Author's Department/Program

English and American Literature

Language

English (en)

Date of Award

Winter 1-1-2012

Degree Type

Dissertation

Degree Name

Doctor of Philosophy (PhD)

Chair and Committee

Vivian Pollak

Abstract

American Women Writers, Visual Vocabularies, and the Lives of Literary Regionalism reads American literary regionalism through its visual vocabularies--such as sketches, photographs and portraits. Though critics often deemed this genre inferior or unfinished, using visual vocabularies of the "sketch" or "local color," later books of regionalism simply brim with visual vocabularies, when characters are seeking the lives of others or filling in the blanks of their own. The writers in my dissertation--Sarah Orne Jewett, Willa Cather, and Ann Petry--ground literary regionalism in the politics of writing places, but draw also from the arts of life writing circulating in the late nineteenth-century literary marketplace: through slave narratives, suffragist autobiographies, and travel narratives.

The first chapter features Sarah Orne Jewett's little-known 1893 essay "Human Documents" in a rereading of her best-known fiction, arguing that the essay's language of photographs and portraits recasts the lives of "A White Heron" and The Country of the Pointed Firs. While many readers are familiar with Willa Cather's singular phrase "the thing not named," we have not acknowledged, as my second chapter does, how Cather's language of things appears so frequently at the end of her fiction and relies upon visual vocabularies to challenge the gendered limitations of her characters' lives. My third chapter focuses upon Ann Petry's unnamed heroine of her Wheeling fiction cycle, who writes daily accounts of her life--working with a variety of written and visual media--as she learns about her family's precarious racial position in Wheeling.
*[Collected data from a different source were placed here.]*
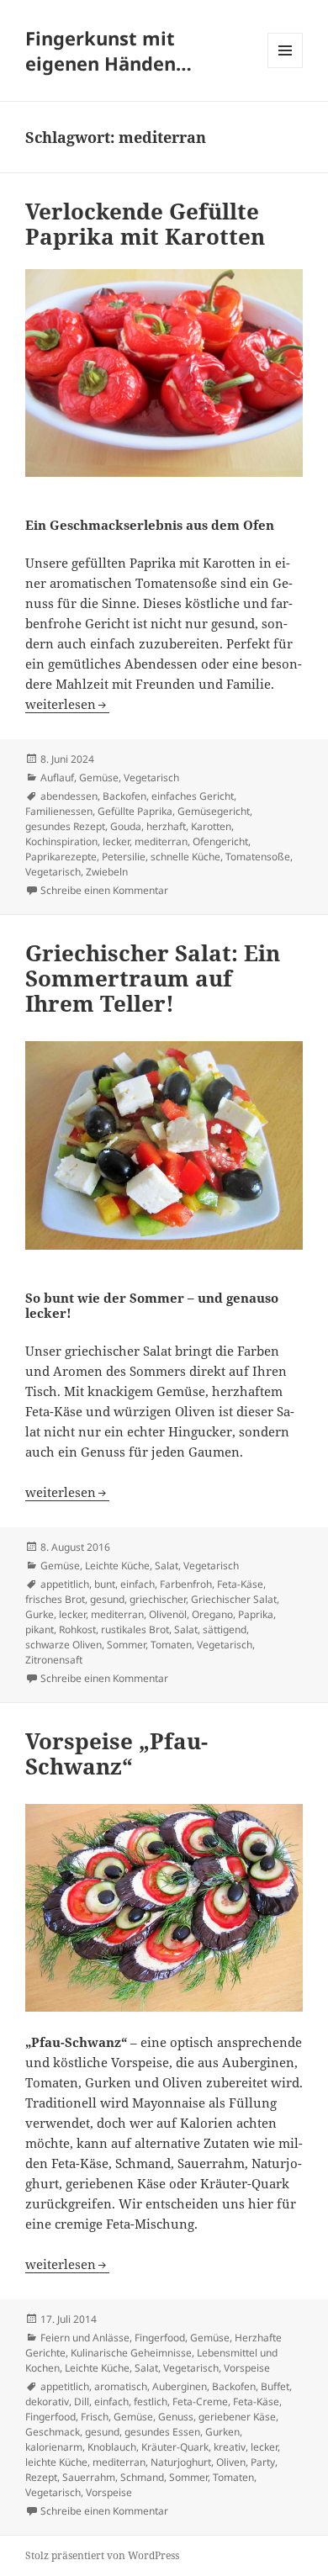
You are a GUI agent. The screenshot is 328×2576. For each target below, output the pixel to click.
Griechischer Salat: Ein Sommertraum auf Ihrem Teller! (152, 978)
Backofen (124, 796)
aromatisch (120, 2386)
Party (263, 2462)
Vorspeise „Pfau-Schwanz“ (116, 1753)
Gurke (39, 1614)
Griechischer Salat (234, 1599)
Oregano (212, 1614)
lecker (116, 841)
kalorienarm (53, 2447)
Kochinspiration (61, 841)
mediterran (161, 841)
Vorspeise (247, 2368)
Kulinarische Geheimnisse (131, 2353)
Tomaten (171, 1644)
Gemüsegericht (213, 811)
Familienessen (59, 811)
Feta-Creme (200, 2401)
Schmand (142, 2477)
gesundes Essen (162, 2432)
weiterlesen (67, 704)
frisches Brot (55, 1599)
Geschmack (52, 2432)
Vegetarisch (151, 777)
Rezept (41, 2477)
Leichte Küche (117, 1565)
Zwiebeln (107, 872)
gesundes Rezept (65, 826)
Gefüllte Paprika (135, 811)
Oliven (231, 2462)
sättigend (224, 1629)
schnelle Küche (185, 856)
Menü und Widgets (285, 67)
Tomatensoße (257, 856)
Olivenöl (168, 1614)
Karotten (211, 826)
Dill (81, 2401)
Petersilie (123, 856)
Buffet (275, 2386)
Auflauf (57, 777)
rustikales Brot (135, 1629)
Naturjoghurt (181, 2462)
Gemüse (99, 777)
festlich (150, 2401)
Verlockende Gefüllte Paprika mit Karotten (145, 223)
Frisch (94, 2416)
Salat (166, 1565)
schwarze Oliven (63, 1644)
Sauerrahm (88, 2477)
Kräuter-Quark (175, 2447)
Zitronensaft (53, 1660)
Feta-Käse (240, 1584)
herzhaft (166, 826)
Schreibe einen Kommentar (104, 890)
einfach (137, 1584)
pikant (39, 1629)
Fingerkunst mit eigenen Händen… (108, 50)
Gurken (222, 2432)
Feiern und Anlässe (85, 2337)
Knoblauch (111, 2447)
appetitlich (64, 1584)
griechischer (158, 1599)
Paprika (255, 1614)
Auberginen (179, 2386)
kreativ (230, 2447)
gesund (107, 1599)
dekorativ (47, 2401)
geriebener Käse (237, 2416)
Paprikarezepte (61, 856)
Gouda (125, 826)
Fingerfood (160, 2337)
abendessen (69, 796)
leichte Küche (56, 2462)
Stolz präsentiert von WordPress (102, 2555)
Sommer (126, 1644)
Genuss (175, 2416)
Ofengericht (220, 841)
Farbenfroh (186, 1584)
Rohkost (77, 1629)
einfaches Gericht (192, 796)
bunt (104, 1584)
My concluding chapter places these many unnamed women writer-characters in conversation with representations of nineteenth-century poetesses. I argue that regionalism offers us an archive of writers framing debates about authorship with these writer-characters; even a brief mention of a poetess often leads to more careful consideration of the daily lives of women writers--in their early careers, daily practices, and deaths. The books of literary regionalism draw both from local impressions and self-expressions: illustrating the lives of others through visual vocabularies, sketching the daily realities and practices of current writers. These unfinished lives provide the finish to their books.